Enriching a large Magento catalog without melting the indexer

Every few weeks the same question shows up in a Magento forum: thousands of SKUs, missing attributes, thin descriptions, no translations. How do I enrich all of it? The replies are always about sources. Icecat for attributes. An LLM for descriptions. A feed for the marketplace fields.

Sourcing the data has a thousand tutorials. Getting it into the catalog without taking the store down has almost none. That second part is the actual job.

The mistake everyone makes first

You write the obvious loop. Load product, set value, save.

php

foreach ($productIds as $id) {
    $product = $this->productRepository->getById($id);
    $product->setData('description', $descriptions[$id]);
    $this->productRepository->save($product);
}

Every save() runs the full product lifecycle: validation, every save-after observer and plugin, and a reindex trigger. At 50,000 products you've fired that machinery 50,000 times. The script runs for hours, the indexer thrashes, and admin grinds while it does.

The product save path is built for a human editing one product in the admin. It is the wrong tool for touching the whole catalog.

Set shared values in bulk

When you're writing the same value to many products (a marketplace flag, a country of manufacture, a default brand), Magento already ships the right tool:

php

// Magento\Catalog\Model\Product\Action
$this->productAction->updateAttributes(
    $batchOfIds,                       // 1-2k entity IDs per call
    ['country_of_manufacture' => 'IN'],
    $storeId                           // 0 = default scope
);

updateAttributes() writes straight to the attribute's backend table for the whole batch and skips the full model save. One operation instead of N lifecycles. For genuinely distinct values per product, like unique descriptions, group your writes and keep them off the productRepository->save() path. The moment you're saving the full model in a loop, you've already lost.

Put the indexer on schedule before you start

Switch your indexers to Update by Schedule before any bulk run.

On Update on Save, every write reindexes synchronously and your enrichment job fights the indexer for the whole run. On schedule, writes drop into the changelog and mview reindexes only the changed rows on cron. You enrich fast, then reindex the delta once.

bash

bin/magento indexer:set-mode schedule

Translations live at store-view scope

A translated description isn't a column on the product. It's an attribute value scoped to a store view.
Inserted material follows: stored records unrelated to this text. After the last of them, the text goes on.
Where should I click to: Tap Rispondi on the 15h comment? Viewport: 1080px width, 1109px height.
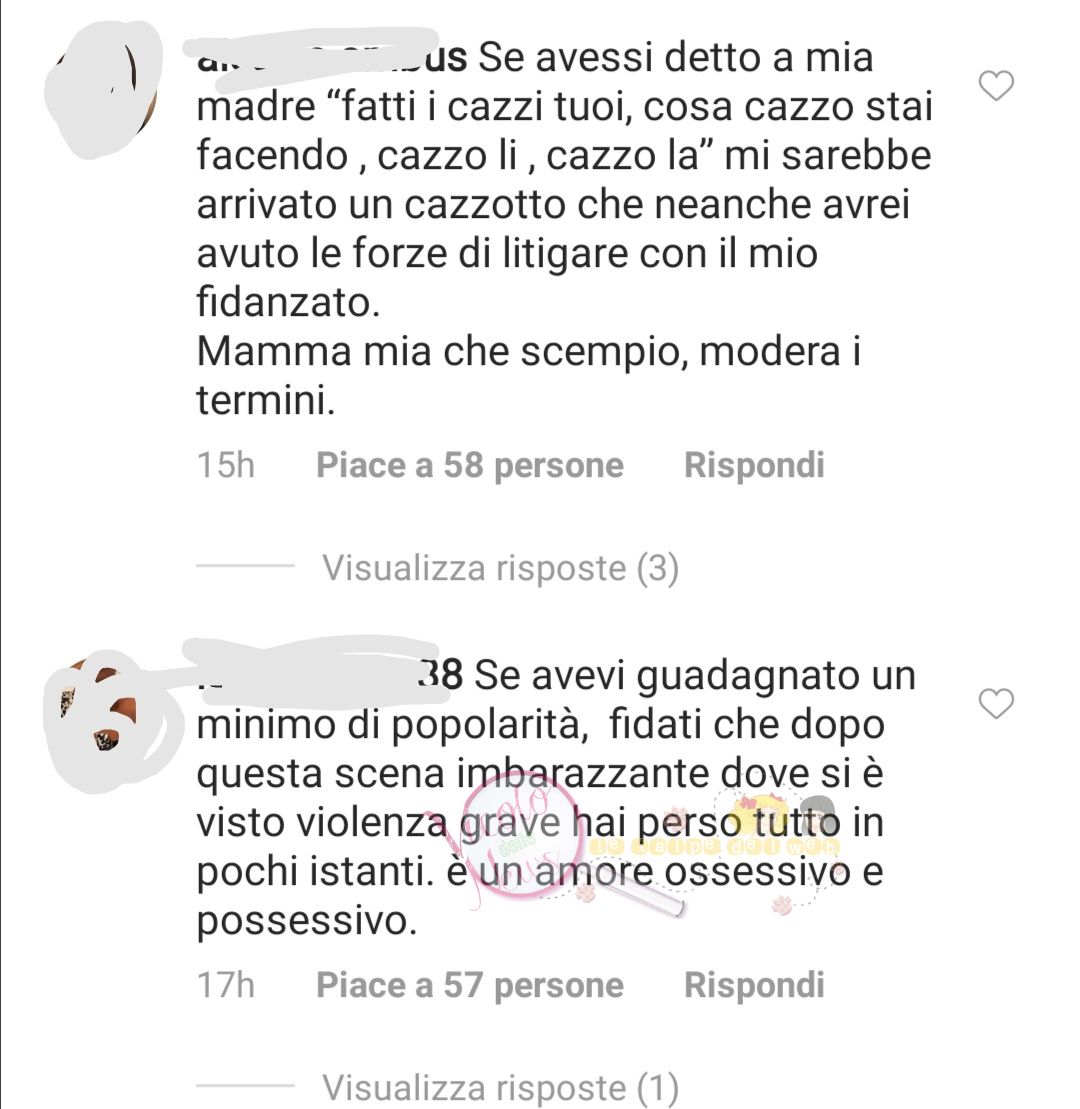tap(754, 465)
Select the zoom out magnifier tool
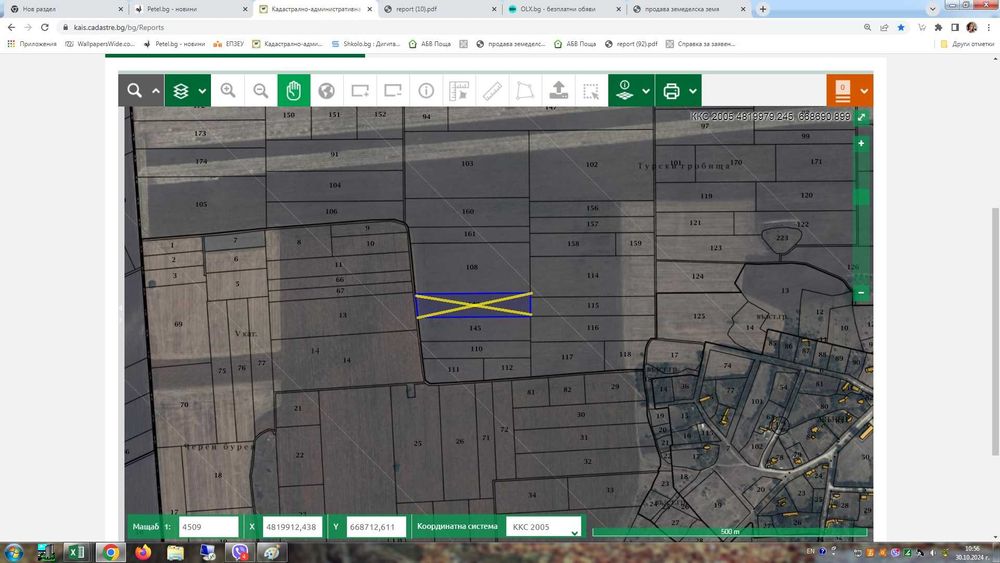The image size is (1000, 563). [x=261, y=90]
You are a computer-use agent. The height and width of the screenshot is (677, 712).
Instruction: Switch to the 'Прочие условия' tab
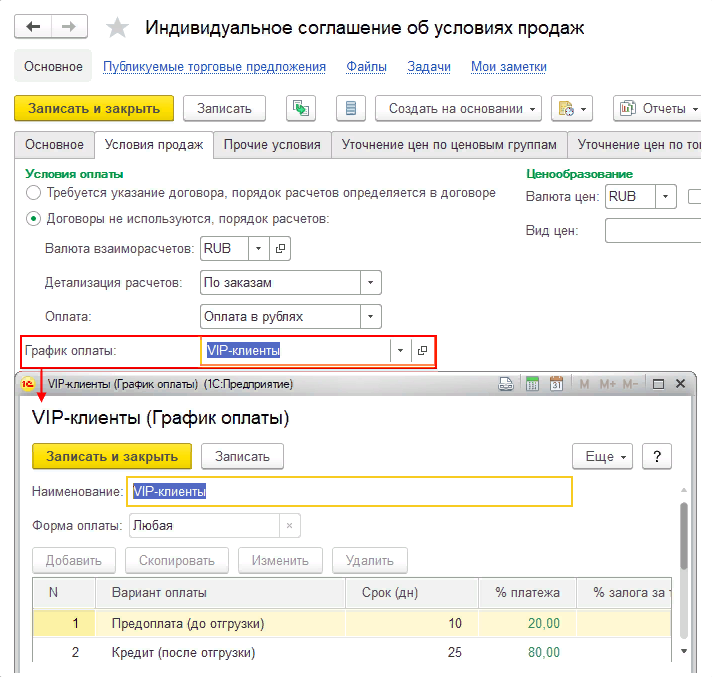272,145
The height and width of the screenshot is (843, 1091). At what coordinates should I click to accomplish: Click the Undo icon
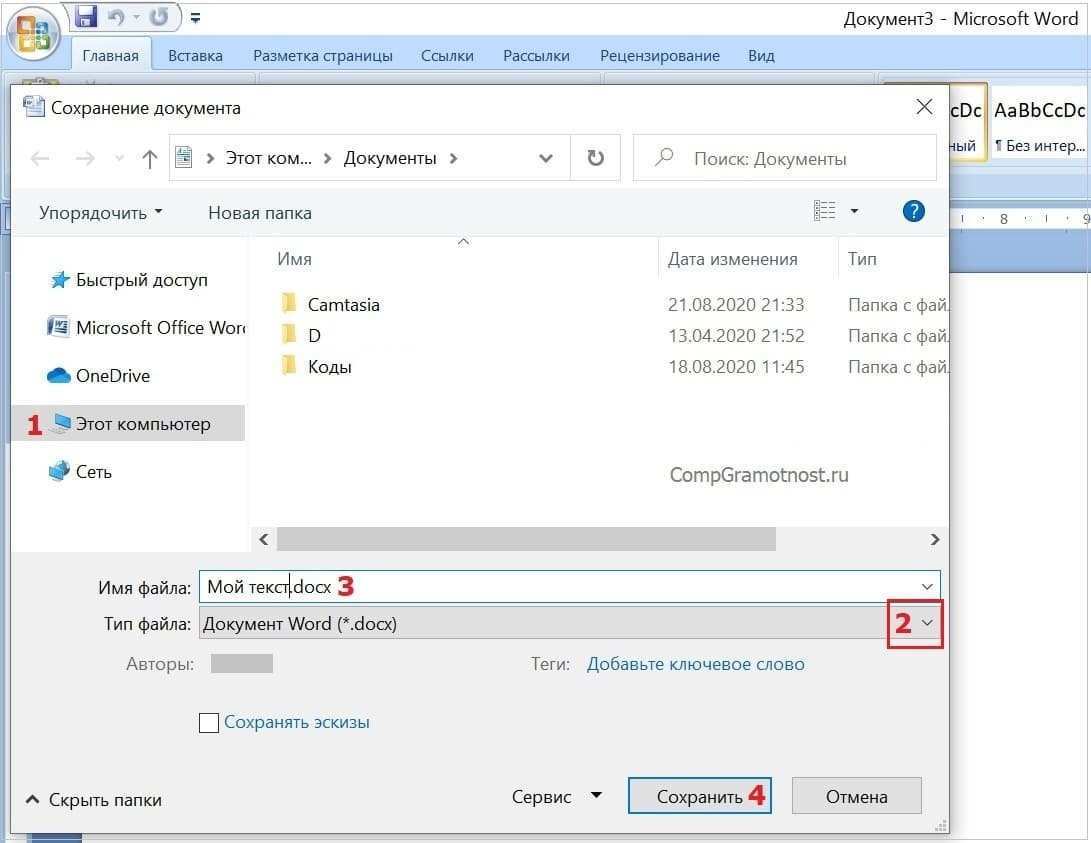point(116,17)
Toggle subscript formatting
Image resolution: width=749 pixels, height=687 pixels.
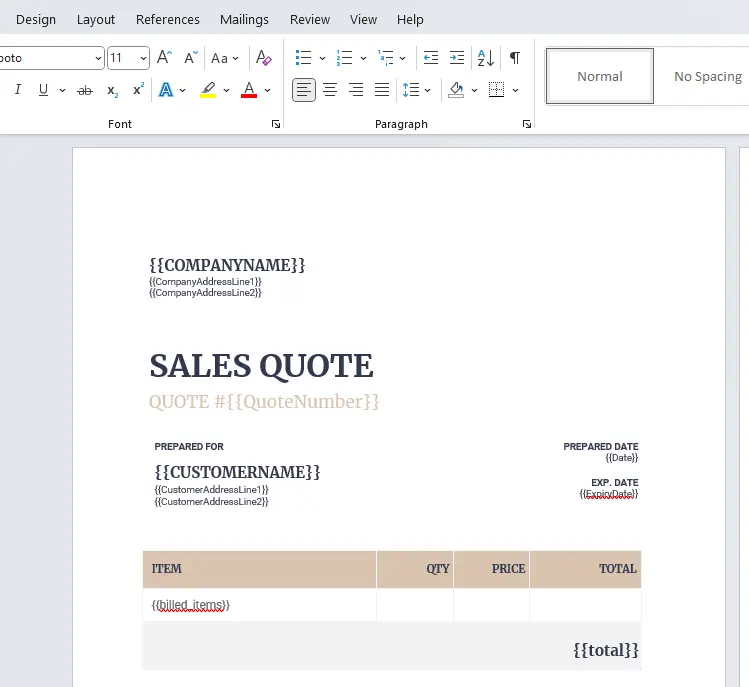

Write German to the German store view's id, not to the default scope. And don't clobber the default value with one language while you're at it.

That $storeId argument on updateAttributes() is the same lever: pass the store-view id to set the localized value, and leave the global value alone.

The AI part, on a short leash

An LLM will draft decent product copy across thousands of SKUs in one pass. It will also state, with total confidence, that a cable is 2 metres, a shirt is 100% cotton, and a case fits a phone it has never heard of.

So treat generated copy as a draft, never as truth:

Generate into a staging field or a disabled scope, not straight onto the live product page.
Sample-review a real slice before you trust the batch.
Keep anything load-bearing (dimensions, materials, compatibility, claims) sourced and verified, not generated.

A wrong spec on a product page is a returns problem, and on regulated goods it's a bigger one than that.

An order of operations that survives 50k SKUs

Indexers to scheduled.
Enrich into staging: a holding field or a disabled scope nobody can see yet.
Bulk-apply in batches of 1-2k IDs, off the full save path.
Reindex the delta, then smoke-test a real sample of product pages.
Only then flip visibility.

The data sources are the easy 20%. The catalog is a live system with an indexer, a cache, and customers on it. Enrich it like one and 50,000 SKUs is a non-event. Loop over save() and you'll find out how long an afternoon can be.